Privilege

screen-shot-2016-11-20-at-7-21-57-pm

I spent yesterday morning volunteering at Building Skills Partnership, an organization that offers ESL, computer and citizenship classes to  – you guessed it – “build skills” among low-wage workers.  I was paired with two men who were studying for their US citizenship test – one has it coming up next week, the other is waiting for his exam date to be set.  I learned more about the citizenship application process in those two hours than I did in any US History or civics class I’ve ever taken.  To say it was eye-opening is the understatement of the year.

I sat with a copy of the N-400 form that all citizenship applicants fill out, and we practiced me asking the men some of the questions they may be asked during their interview.  Some were great ways to get to know each other, and felt like fun cocktail party chatter: “Where were you born? Are you married? How old are your children?”  Some we laughed about together at their utter absurdity and dated-ness: “Are you a member of the Communist party?  Are you a habitual drunkard?”  Seriously, US Government, have we not updated these questions since the 1950s?  Are you also going to ask what brand of cigarettes I smoke and where I shop for my saddle shoes?

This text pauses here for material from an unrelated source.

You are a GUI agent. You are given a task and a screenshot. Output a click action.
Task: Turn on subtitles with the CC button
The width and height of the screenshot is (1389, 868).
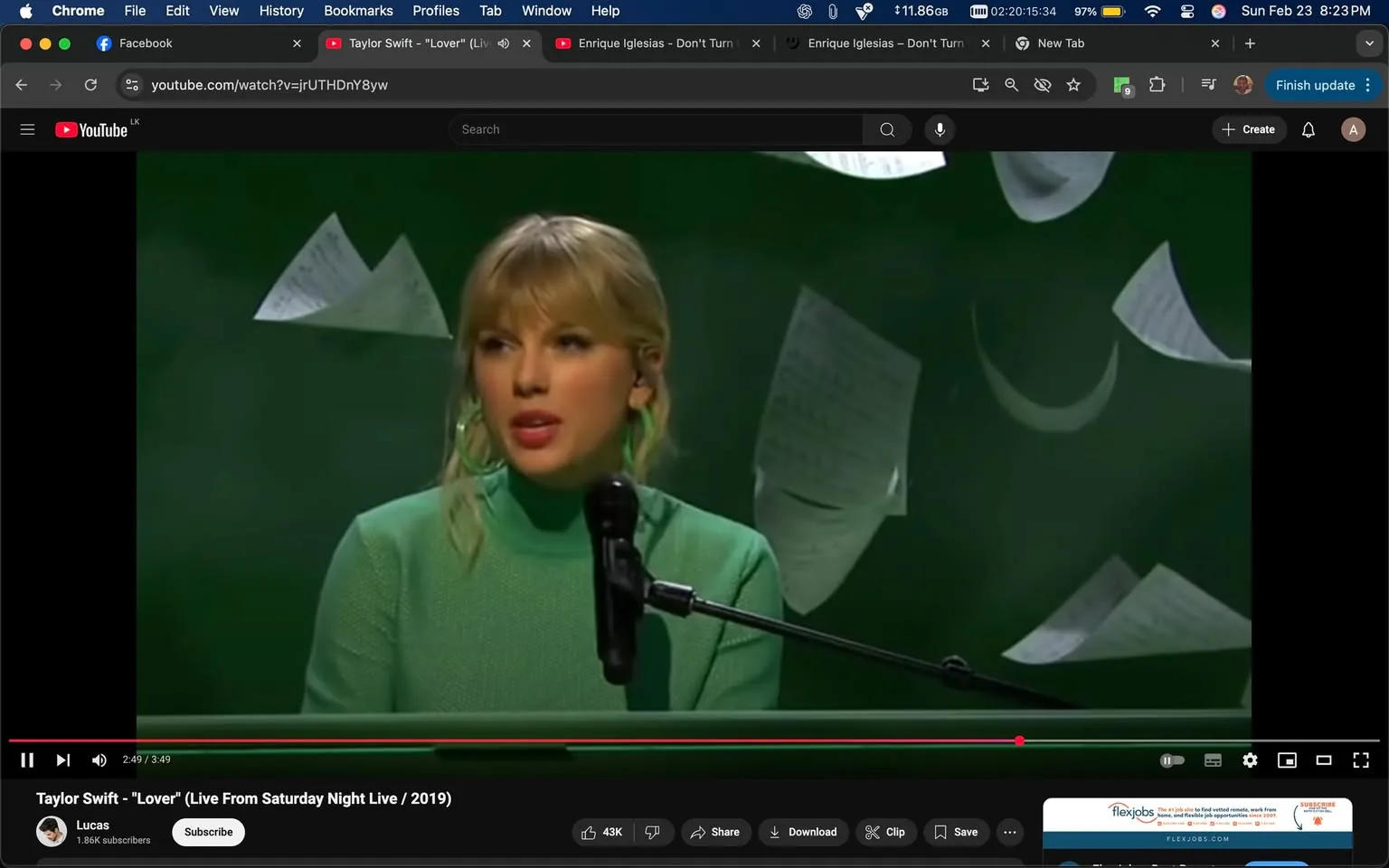tap(1213, 760)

Some questions were hard for me to ask out loud – they felt like a painful invasion of privacy I had no right to ask, and poked at intensely personal issues and painful memories:  “Have you ever been to jail?  Have you ever entered the country illegally?  Have you ever been deported?”

Some questions took my breath away at the gravity and the implications: “Are you willing to bear arms on behalf of the United States, even if it is against your country of origin?”

Well, that just got real.

As I asked this question, I looked in the eyes of the man from Nicaragua who has been here just two years, and left his wife and two children back home, to look for a better life in the US.  I also looked in the eyes of the man sitting next to him, who came here in late 1990s from El Salvador, seeking political asylum – his wife and four children are still there.  His grandmother died a few years ago and he couldn’t go back to attend her funeral because if he left the US – even with the status of an asylum seeker – he wouldn’t be let back in.  His parents are elderly and sick and he wants to go back to help care for them but he can’t leave the country while his immigration status is pending.  I sat there and I thought about my own family, what I would do if my mom was sick and I couldn’t get to her, and that thought took my breath away.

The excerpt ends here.